Source material –
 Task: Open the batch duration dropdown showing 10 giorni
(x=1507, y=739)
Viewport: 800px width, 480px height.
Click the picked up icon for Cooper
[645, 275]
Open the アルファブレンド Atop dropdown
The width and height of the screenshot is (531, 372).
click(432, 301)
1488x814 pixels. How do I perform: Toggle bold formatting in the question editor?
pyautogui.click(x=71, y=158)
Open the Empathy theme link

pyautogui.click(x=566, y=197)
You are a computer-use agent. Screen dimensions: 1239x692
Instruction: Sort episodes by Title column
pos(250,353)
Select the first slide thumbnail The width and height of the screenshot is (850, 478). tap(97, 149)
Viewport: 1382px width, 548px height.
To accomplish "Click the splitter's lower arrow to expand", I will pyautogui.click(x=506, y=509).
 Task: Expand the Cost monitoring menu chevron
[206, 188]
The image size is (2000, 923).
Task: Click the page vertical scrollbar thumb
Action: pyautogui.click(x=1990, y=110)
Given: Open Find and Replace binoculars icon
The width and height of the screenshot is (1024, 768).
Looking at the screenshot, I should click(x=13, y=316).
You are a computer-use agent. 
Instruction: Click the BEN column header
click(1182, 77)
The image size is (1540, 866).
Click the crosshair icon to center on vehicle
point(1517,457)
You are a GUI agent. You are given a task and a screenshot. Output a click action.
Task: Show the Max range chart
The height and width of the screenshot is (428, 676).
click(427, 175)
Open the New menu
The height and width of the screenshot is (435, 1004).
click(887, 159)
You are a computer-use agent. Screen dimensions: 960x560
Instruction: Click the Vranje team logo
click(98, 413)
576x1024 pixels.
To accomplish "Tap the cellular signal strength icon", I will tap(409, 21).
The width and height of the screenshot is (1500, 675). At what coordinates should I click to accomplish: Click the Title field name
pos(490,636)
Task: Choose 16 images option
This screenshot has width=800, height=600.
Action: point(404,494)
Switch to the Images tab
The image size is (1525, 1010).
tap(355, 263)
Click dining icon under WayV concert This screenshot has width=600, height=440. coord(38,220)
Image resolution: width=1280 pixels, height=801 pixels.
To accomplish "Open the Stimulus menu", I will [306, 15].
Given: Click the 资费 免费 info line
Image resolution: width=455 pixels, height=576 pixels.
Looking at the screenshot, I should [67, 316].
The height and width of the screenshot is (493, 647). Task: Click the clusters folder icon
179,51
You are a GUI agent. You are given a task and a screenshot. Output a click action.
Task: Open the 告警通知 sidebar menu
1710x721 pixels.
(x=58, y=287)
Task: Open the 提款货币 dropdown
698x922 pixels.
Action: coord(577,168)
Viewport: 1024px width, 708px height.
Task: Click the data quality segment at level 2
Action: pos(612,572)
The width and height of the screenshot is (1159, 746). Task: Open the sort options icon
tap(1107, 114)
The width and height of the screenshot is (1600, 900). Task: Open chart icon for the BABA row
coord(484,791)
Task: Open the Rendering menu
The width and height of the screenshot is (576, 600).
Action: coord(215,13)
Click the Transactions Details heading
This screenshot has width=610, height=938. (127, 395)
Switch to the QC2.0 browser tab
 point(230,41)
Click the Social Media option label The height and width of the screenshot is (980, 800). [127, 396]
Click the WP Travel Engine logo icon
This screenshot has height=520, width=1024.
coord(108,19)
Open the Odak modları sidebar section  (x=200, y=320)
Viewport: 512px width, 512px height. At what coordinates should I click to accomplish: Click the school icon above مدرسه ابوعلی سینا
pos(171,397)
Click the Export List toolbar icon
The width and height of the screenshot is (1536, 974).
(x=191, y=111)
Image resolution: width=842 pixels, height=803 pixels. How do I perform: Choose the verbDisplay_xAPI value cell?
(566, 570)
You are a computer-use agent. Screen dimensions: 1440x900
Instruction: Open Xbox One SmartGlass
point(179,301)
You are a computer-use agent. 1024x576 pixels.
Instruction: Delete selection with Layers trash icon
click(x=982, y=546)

Task goal – Lines in scope run from the one holding "This screenshot has height=520, width=1024." to the last line of the material above; transcribe them exactly and omit the rest.

Your solution –
This screenshot has height=520, width=1024.
coord(108,19)
Open the Odak modları sidebar section  (x=200, y=320)
Viewport: 512px width, 512px height. At what coordinates should I click to accomplish: Click the school icon above مدرسه ابوعلی سینا
pos(171,397)
Click the Export List toolbar icon
The width and height of the screenshot is (1536, 974).
(x=191, y=111)
Image resolution: width=842 pixels, height=803 pixels. How do I perform: Choose the verbDisplay_xAPI value cell?
(566, 570)
You are a computer-use agent. Screen dimensions: 1440x900
Instruction: Open Xbox One SmartGlass
point(179,301)
You are a computer-use agent. 1024x576 pixels.
Instruction: Delete selection with Layers trash icon
click(x=982, y=546)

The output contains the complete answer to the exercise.